Factors That You Can Control
Several factors on high blood pressure are totally or partly under your control. They include→
A poor diet
A poor diet often is built around high calorie foods low in essential nutrients, including the ones containing saturated fat, trans fat, and added sugar. This type of diet is detrimental to overall health. It also makes it easier to become overweight. Beyond that, for some individuals, eating too much salt (sodium) can cause the body to retain fluid, which drives up blood pressure. Getting too little potassium, a mineral that helps balance the amount of sodium in cells, adds to the risk.
Physical inactivity
Lack of physical activity increases the risk of blood vessel disease, heart disease, and stroke. It also makes it easier to put on unwanted pounds. In addition, when you are out of shape, it takes more effort for your heart to pump blood. This increases the force exerted on arteries, which can lead to high blood pressure.
Obesity
Excess weight places added strain on the heart and raises cholesterol and triglyceride levels. In addition, the more you weigh, the more blood is needed to supply oxygen and nutrients to your body. The extra blood volume puts increased pressure on artery walls.
Excessive alcohol
Prolonged drinking can lead to irregular heartbeats, heart failure and stroke. It can also contribute to high triglycerides. In addition, having more than two or three drinks at a time triggers the release of hormones that increase blood flow and heart rate. This, in turn, can raise blood pressure as well as reduce the effectiveness of high blood pressure medication.
Smoking
This is one of the leading causes of preventable death in the world, and it increases the risk of having a heart attack or stroke. With each cigarette you smoke, blood pressure jumps up by as much as 10 points and stays higher for up to an hour. If you constantly have a cigarette in your hand, that could keep your blood pressure elevated for much of the day. High amounts of second-hand smoke, environmental smoke, and passive smoking can also contribute to high blood pressure; it is best to avoid cigarette smoke as much as possible!
Stress
Severe stress can lead to a temporary but dramatic spike in blood pressure. Over time, this might contribute to high blood pressure, although that has never been conclusively proved. In addition, some people cope with stress by over eating, drinking too much, or smoking.
Caffeine Consumption
Even if you’re healthy, caffeine can cause a short-lived but dramatic rise in blood pressure. The amount of caffeine in two to three cups of coffee can raise systolic pressure and your diastolic pressure. However, the transient rise in blood pressure due to caffeine has not been shown to increase your risk of hypertension. The cause of essential hypertension remains unknown.
Pre-hypertension
This is slightly elevated blood pressure that isn’t yet high enough to be considered high blood pressure. If pre-hypertension isn’t addressed by changing the lifestyle factors mentioned above, blood pressure is likely to keep rising.
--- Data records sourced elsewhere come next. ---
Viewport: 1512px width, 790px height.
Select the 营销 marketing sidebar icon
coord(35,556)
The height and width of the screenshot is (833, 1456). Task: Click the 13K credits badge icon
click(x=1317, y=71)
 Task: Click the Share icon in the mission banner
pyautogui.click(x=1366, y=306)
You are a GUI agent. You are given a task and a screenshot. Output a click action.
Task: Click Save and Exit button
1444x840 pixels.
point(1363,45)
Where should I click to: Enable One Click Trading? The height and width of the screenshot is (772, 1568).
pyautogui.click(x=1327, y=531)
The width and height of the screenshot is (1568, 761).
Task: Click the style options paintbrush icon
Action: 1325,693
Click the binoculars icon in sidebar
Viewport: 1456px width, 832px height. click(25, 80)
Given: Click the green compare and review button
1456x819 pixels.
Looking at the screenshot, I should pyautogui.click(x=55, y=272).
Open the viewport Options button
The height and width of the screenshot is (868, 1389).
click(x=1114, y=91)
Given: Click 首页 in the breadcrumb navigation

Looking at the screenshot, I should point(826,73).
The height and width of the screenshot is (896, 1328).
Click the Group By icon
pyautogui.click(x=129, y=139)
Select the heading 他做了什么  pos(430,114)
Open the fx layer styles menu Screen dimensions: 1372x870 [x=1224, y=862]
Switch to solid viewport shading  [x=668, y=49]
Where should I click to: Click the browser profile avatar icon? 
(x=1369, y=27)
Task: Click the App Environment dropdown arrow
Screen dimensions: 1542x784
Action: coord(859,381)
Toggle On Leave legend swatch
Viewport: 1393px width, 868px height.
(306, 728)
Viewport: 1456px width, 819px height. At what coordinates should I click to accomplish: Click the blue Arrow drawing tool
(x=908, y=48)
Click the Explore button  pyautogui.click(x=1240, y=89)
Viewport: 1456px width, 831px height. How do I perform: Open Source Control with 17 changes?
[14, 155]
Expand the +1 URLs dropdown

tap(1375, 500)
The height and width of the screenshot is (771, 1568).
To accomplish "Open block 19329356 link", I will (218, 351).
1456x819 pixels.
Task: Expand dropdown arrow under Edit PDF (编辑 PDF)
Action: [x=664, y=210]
Factors That Cannot Be Controlled
Learning about the factors that are beyond your control can also be beneficial. If you know you’re at high risk, you and your doctor can keep close tabs on your blood pressure and start treatment at the earliest signs of trouble. These factors inclue→
Age
High blood pressure can occur in people of all ages, including teens, children, and even babies. However, the risk rises as you get older, rises because blood vessels become less flexible with age.
Gender
Men and women are about equally likely to develop high blood pressure at some point in their lives. However, the comparative risk varies by age. For those under age 45 men are more likely to have high blood pressure than women. The proportion evens out in middle age. By age 60 and older, women are just as likely as men to have the condition.
Ethnicity
High blood pressure affects people from all ethnic groups but African Americans develop high blood pressure more often and at an earlier age, on average, than their white or Mexican American counterparts. In addition, compared to white Americans, African Americans are more likely to die prematurely from high-blood-pressure-related diseases, such as coronary heart disease, stroke, and kidney failure.
Family history
Like height and eye color, a tendency toward high blood pressure can run in families. If your parents or siblings have high blood pressure, you’re more likely to develop it, too.